Les trafiquants et les passeurs qui se livrent à la traite d’êtres humains n’hésiteraient pas à organiser des traversées de plus en plus périlleuses, à bord d’embarcations trop légères ou impropres à la navigation. Ces bateaux que les passeurs surchargent dangereusement en passagers sont ensuite lancés en mer dans l’espoir que des sauveteurs arriveront à temps.

Si aucune mesure n’est engagée, il y aura encore davantage de victimes en mer dans les mois à venir, car les passeurs ne manqueront pas d’exploiter l’occasion offerte par l’amélioration des conditions météorologiques.

À la différence des années précédentes où l’Italie avait reçu la majorité des nouveaux arrivants, l’Espagne est devenue le premier pays de destination, avec plus de 23 500 arrivées par la mer, contre environ 18 500 en Italie et 16 000 en Grèce.

En juillet, le HCR a appelé à renforcer les moyens de recherche et de sauvetage en Méditerranée, après que diverses restrictions juridiques et logistiques aient été imposées aux navires d’ONG qui recherchaient les personnes en détresse en mer. Récemment, plusieurs bateaux transportant des passagers rescapés sont restés immobilisés en mer pendant des jours après s’être vu refuser les premières occasions de débarquer.

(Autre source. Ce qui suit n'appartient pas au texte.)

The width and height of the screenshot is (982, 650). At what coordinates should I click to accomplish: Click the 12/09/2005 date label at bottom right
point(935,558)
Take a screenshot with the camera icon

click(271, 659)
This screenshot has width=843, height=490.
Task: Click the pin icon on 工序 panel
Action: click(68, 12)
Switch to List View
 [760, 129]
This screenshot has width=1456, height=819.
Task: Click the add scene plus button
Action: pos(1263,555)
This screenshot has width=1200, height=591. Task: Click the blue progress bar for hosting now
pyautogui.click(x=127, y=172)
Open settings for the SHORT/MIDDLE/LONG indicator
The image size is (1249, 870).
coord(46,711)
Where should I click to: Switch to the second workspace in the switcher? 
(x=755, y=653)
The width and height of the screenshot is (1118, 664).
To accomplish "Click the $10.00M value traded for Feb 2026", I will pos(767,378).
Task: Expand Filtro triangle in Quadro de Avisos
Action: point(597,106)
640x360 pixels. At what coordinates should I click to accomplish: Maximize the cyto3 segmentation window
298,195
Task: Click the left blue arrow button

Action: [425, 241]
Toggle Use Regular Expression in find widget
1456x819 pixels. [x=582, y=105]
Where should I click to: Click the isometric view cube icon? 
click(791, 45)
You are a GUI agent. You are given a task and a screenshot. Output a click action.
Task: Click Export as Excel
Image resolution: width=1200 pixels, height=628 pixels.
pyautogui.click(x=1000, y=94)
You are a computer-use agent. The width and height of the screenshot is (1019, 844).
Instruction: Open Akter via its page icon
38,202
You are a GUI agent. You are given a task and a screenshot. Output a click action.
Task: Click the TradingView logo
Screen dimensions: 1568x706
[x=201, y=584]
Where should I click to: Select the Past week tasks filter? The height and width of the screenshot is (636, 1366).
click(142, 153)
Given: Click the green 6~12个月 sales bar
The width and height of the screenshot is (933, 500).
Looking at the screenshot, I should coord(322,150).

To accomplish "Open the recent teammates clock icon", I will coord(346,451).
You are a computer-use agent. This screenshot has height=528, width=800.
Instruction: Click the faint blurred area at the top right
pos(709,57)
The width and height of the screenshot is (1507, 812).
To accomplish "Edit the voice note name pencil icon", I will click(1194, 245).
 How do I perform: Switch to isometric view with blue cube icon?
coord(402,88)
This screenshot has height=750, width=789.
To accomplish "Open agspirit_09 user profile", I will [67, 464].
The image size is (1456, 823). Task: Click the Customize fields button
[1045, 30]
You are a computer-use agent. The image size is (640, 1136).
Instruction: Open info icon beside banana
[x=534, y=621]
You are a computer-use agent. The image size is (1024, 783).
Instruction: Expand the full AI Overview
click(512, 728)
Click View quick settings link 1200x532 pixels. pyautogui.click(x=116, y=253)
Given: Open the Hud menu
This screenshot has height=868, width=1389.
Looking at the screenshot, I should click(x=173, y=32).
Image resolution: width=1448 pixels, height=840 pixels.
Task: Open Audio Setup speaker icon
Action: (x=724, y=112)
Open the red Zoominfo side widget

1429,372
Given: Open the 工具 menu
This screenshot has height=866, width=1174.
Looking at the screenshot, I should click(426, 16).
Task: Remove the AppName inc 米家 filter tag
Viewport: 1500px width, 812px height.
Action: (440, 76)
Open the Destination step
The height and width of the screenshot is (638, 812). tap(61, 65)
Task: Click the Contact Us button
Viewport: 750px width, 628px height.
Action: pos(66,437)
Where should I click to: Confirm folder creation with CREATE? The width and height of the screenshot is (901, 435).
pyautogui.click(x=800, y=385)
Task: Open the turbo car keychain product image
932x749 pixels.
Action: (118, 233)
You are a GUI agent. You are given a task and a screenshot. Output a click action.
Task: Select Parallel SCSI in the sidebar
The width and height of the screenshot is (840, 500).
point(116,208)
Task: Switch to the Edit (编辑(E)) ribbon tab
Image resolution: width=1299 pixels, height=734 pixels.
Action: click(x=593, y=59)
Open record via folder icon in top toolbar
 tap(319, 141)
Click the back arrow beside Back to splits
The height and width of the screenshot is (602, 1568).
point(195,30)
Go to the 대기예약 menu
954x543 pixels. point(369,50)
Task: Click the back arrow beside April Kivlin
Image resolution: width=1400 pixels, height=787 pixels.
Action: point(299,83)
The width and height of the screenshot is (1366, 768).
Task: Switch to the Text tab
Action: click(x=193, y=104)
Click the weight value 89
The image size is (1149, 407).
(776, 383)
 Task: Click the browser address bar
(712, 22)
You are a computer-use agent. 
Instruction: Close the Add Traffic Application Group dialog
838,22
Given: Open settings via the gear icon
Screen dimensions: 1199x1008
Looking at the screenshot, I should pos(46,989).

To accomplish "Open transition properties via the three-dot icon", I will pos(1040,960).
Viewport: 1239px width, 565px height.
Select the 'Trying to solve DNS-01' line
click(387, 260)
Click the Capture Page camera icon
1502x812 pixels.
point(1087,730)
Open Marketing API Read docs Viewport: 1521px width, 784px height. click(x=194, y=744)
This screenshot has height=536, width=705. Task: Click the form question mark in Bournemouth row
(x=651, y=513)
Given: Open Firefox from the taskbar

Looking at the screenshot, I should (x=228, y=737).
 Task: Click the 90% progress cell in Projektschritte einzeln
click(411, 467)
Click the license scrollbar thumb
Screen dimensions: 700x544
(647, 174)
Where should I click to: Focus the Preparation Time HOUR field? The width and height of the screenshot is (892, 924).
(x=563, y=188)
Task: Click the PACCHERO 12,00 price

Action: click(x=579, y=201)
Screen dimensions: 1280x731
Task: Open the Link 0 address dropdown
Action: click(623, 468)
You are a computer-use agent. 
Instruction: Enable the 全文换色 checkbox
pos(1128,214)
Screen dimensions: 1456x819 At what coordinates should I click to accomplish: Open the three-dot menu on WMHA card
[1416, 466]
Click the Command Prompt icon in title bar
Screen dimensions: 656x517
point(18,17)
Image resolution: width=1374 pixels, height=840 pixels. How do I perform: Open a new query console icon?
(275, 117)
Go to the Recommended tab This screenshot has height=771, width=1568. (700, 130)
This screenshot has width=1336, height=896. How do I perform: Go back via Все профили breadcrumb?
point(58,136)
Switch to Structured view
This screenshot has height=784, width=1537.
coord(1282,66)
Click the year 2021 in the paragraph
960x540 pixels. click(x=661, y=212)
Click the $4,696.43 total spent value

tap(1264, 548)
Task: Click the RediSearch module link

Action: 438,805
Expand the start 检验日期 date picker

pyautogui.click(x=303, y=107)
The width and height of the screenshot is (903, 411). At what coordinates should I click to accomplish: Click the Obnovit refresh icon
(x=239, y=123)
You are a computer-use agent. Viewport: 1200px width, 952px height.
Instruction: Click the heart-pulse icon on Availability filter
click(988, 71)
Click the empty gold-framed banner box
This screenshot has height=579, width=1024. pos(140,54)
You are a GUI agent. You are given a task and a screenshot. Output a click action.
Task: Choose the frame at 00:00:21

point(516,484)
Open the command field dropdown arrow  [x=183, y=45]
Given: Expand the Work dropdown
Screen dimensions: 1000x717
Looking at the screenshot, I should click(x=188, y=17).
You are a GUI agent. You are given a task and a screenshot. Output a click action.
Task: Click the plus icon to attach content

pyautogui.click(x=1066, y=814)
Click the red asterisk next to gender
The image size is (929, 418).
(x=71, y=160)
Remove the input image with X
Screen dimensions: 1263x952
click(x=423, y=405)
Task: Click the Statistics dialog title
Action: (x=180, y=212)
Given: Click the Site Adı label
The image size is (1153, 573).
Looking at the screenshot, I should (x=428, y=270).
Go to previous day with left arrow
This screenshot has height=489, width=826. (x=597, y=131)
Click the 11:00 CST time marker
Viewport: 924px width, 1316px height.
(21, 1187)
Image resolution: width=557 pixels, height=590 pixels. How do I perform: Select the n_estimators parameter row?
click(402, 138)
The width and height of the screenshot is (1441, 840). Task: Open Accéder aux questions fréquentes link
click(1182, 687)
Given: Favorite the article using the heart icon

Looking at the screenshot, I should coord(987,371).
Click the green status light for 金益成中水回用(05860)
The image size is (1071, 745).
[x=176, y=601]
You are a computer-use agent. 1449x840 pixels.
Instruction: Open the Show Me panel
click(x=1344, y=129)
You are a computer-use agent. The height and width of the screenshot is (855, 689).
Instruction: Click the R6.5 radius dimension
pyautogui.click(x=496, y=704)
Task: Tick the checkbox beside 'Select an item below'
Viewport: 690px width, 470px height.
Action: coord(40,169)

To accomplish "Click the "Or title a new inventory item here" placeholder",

L’amélioration des moyens de recherche et de sauvetage ainsi que la mise en place d’un mécanisme clair et prévisible de débarquement constituent les deux axes d’une note de réflexion publiée conjointement par le HCR et l’OIM, dans laquelle les deux organisations appellent à une approche régionale fondée sur la collaboration afin de sauver des vies humaines en Méditerranée.

« Sans un plan harmonisé, fondé sur la collaboration et réunissant dans un même cadre les États côtiers et les principaux acteurs du secteur maritime et de l’industrie des transports maritimes, nous sommes certains d’assister à la poursuite de ces tragédies en Méditerranée », a déclaré Vincent Cochetel. « Avec autant de vies humaines en jeu, il est essentiel de donner aux capitaines de navires l’assurance qu’ils pourront accoster pour débarquer les passagers rescapés et respecter ainsi la longue tradition du sauvetage des personnes en détresse en mer. »

Les réfugiés fuyant la Syrie représentent environ 13,5 % de l’ensemble des nouveaux arrivants en Europe par la mer, soit la nationalité la plus représentée, ce qui vient encore souligner le désespoir persistant des personnes affectées par la plus vaste crise de réfugiés au monde. Le HCR réitère son appel à la communauté internationale afin qu’elle lutte contre les causes profondes des déplacements qui poussent les personnes à fuir et les contraignent à entreprendre des voyages de plus en plus dangereux.